Transparency Between Vendors And Analysts?

Printer-friendly version Email this CRN article

David Gee, head of marketing for Hewlett-Packard's worldwide management software business, raises an issue with the IT analyst community:

This is a group of generally well-informed third parties that provide us with feedback, customer insight and competitive positioning information. As an industry, they also provide services to IT managers and decision makers on what technology, solutions and vendors provide to meet specific needs. We as HP and a technology vendor pay the IT analyst community for their insight and advice, and you as purchasers of technology do they same. They publish reports on technology trends, market sizes and vendor assessments and so on.

In many respects, these analysts firms influence product directions to some extent with the vendors and buying decisions by customers. Now here's the real crux of the issue and where I'm really interested to hear your views.
Is there any other industry where there is money changing hands for this kind of advice on both sides of the market--the purchasers and the vendors--where there is little or no regulation and governance?

It's unusual for insiders to speak publicly about the vendor-analyst relationship. But it's becoming more common--thanks to crusading prosecutors like New York Attorney General Eliot Spitzer--to talk about transparency involving publicly traded companies.
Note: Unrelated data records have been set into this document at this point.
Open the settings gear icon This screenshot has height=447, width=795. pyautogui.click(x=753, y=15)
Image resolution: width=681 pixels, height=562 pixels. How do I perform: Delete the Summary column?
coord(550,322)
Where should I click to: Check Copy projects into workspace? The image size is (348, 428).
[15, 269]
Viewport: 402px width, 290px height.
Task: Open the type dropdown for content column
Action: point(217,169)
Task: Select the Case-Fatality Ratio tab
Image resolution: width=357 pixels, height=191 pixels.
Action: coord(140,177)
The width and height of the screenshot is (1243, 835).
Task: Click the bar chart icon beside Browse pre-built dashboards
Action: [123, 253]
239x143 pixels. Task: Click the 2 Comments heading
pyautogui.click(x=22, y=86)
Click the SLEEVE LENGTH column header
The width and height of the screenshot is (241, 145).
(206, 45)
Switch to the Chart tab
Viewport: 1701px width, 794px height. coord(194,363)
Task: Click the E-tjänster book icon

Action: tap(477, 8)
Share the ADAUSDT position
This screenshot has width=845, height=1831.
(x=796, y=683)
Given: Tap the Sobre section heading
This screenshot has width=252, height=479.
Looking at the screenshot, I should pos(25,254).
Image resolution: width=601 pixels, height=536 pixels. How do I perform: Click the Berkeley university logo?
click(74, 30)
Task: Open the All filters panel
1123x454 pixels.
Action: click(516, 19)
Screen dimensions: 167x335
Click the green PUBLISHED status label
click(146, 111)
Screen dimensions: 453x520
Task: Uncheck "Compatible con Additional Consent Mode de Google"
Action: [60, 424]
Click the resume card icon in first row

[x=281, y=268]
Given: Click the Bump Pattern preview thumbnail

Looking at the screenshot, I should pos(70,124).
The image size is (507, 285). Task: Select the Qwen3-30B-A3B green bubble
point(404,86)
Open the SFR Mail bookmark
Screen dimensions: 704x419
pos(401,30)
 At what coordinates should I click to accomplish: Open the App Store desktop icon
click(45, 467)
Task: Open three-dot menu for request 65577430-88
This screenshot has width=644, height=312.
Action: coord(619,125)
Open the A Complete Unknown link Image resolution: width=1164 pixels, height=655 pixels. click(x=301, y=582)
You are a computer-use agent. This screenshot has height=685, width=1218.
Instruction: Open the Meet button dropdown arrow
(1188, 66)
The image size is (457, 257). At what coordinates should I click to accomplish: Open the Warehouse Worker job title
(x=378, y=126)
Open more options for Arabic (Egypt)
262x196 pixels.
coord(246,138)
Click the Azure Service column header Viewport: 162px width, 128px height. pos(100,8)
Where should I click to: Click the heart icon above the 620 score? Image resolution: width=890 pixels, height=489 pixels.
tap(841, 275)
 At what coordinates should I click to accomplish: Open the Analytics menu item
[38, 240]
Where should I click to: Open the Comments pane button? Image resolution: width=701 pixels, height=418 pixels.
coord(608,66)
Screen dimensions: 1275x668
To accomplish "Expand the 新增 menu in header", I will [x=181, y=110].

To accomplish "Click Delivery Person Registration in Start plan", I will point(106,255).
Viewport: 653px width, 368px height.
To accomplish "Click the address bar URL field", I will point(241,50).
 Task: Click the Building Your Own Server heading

One potential remedy is self-regulation on the part of vendors, who could opt for transparency and simply disclose which analysts they pay, how much and any other terms and conditions. Gee, for his part, suggests it's the analyst community that should opt for transparency. Perhaps both will eventually be required to disclose something.

And something is more than what exists now. More than anyone, honest vendors and analysts would be the chief beneficiaries.